Cette décision intervient dans le contexte des futurs jeux Olympiques et Paralympiques de 2024 (les « JO »), pour lesquels une loi spéciale a été adoptée le 19 mai 2023[4]. Son article 10 prévoit, à titre expérimental jusqu’au 31 mars 2025, la possibilité de recourir à des traitements algorithmiques des images « collectées au moyen de systèmes de vidéoprotection autorisés sur le fondement de l’article L. 252-1 du code de la sécurité intérieure ou au moyen de caméras installées sur des aéronefs autorisées sur le fondement du chapitre II du titre IV du livre II du même code, dans les lieux accueillant ces manifestations et à leurs abords ainsi que dans les véhicules et les emprises de transport public et sur les voies les desservant ».
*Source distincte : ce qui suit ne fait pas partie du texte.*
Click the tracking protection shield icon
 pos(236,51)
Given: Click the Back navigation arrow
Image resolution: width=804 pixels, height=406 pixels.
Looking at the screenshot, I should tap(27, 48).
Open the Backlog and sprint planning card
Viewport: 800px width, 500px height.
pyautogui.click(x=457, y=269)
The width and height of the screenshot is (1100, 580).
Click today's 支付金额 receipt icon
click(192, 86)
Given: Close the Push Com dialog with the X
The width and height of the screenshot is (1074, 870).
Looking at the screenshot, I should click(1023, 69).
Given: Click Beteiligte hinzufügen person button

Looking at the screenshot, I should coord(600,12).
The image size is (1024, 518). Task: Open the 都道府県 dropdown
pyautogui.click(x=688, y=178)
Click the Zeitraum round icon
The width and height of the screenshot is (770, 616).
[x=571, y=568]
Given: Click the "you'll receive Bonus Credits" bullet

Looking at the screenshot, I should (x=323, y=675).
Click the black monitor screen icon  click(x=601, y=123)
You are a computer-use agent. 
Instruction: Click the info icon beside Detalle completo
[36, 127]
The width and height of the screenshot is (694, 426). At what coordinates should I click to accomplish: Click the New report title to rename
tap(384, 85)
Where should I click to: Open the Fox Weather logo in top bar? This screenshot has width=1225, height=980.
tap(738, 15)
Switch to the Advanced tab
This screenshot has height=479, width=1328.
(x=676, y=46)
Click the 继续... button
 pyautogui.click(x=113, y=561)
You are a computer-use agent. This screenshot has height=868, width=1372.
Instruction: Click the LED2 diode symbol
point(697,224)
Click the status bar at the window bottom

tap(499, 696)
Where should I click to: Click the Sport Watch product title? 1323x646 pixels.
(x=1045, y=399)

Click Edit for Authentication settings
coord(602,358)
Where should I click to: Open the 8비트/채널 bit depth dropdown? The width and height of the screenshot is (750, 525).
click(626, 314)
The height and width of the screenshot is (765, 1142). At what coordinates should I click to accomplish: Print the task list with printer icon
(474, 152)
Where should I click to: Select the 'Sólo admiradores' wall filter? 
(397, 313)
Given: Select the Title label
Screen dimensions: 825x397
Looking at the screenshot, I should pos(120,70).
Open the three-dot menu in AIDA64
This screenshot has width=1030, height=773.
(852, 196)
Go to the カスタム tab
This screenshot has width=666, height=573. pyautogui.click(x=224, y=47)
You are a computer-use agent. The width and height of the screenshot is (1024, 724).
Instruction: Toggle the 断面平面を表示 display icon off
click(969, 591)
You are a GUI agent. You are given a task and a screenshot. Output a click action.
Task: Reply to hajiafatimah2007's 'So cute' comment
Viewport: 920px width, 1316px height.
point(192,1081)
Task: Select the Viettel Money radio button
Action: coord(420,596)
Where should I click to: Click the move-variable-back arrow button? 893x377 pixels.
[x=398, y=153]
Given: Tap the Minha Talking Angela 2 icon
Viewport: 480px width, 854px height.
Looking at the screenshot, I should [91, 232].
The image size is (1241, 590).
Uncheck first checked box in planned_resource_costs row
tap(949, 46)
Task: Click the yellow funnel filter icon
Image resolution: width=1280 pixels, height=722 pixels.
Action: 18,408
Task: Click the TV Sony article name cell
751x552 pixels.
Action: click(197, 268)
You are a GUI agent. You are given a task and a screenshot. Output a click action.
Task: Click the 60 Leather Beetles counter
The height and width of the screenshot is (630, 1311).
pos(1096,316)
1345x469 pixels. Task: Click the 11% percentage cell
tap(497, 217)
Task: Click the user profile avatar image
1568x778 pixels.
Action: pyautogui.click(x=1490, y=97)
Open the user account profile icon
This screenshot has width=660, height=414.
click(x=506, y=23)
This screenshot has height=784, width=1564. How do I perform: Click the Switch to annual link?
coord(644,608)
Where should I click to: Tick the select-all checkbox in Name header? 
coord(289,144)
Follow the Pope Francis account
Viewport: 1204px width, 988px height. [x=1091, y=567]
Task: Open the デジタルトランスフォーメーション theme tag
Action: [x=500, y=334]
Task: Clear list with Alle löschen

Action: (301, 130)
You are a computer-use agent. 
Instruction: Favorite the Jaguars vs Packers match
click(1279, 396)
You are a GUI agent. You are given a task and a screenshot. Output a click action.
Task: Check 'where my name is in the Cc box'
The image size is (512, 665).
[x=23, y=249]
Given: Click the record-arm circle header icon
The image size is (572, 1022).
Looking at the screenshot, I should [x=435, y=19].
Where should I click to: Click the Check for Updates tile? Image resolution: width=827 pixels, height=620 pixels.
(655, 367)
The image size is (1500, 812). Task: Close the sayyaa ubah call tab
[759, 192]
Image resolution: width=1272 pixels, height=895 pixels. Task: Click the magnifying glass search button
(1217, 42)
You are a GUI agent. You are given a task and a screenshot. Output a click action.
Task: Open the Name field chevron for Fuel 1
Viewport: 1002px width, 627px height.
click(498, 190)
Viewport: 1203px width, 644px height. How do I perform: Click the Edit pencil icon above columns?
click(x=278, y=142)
Ces traitements algorithmiques ont pour finalité de « détecter, en temps réel, des événements prédéterminés susceptibles de présenter ou de révéler ces risques et de les signaler en vue de la mise en œuvre des mesures nécessaires » par les forces de l’ordre, de secours et de transport. Cette expérimentation est elle-même circonscrite : « à la seule fin d’assurer la sécurité de manifestations sportives, récréatives ou culturelles qui, par l’ampleur de leur fréquentation ou par leurs circonstances, sont particulièrement exposées à des risques d’actes de terrorisme ou d’atteintes graves à la sécurité des personnes ».

Objet d’une nouvelle contestation, cette expérimentation a conduit une fois encore le Conseil constitutionnel à se prononcer sur les caméras embarquées sur des drones, en prenant en compte les fonctionnalités de détection d’évènements. Au regard des « garanties particulières de nature à sauvegarder le droit au respect de la vie privée » prévues par la loi, le Conseil valide ces dispositions[5].

Il réitère néanmoins ce qu’il considère comme des « lignes rouges » à ne pas franchir et considère comme illicites :

  • la captation du son
  • l’utilisation pour les risques d’atteinte aux biens
  • l’identification faciale ou biométrique, en temps réel ou différé,
  • le rapprochement ou l’interconnexion avec d’autres fichiers,
  • le constat d’infractions.

Au regard des deux décisions du Conseil constitutionnel et de ces lignes rouges, il est probable que le Conseil d’Etat n’ait d’autre choix, au fond, que de constater la légalité du décret respectant ces principes et préconisations.

On ne peut que constater que l’encadrement de l’utilisation des dernières technologies (captation du son et de l’image, géolocalisation, reconnaissance faciale, reconnaissance d’objet, de lieux ou d’œuvres, intelligence artificielle générative, etc.) est en l’état plus strict pour les forces de l’ordre que pour le public, compte tenu des potentielles conséquences sur les libertés individuelles. Il reviendra alors aux magistrats de prononcer des sanctions exemplaires, dans le respect du Code pénal, quand ces mêmes technologies seront utilisées par des individus pour nuire à la sécurité, tant physique que psychologique, des personnes.

Pour toute information complémentaire, n’hésitez pas à contacter l’équipe Protection des données personnelles.

Frédéric Saffroy, Associé et Alice Bastien, Avocat


[1] Décret n°2023-283 du 19 avril 2023 relatif à la mise en œuvre de traitements d’images au moyen de dispositifs de captation installés sur des aéronefs pour des missions de police administrative.

[2] Loi n°2022-52 du 24 janvier 2022, dite relative à la responsabilité pénale et à la sécurité intérieure (« RPSI »).

[3] Décision n°2021-834 DC du 20 janvier 2022.

[4] Loi n° 2023-380 du 19 mai 2023 relative aux jeux Olympiques et Paralympiques de 2024.

[5] Décision n° 2023-850 DC du 17 mai 2023.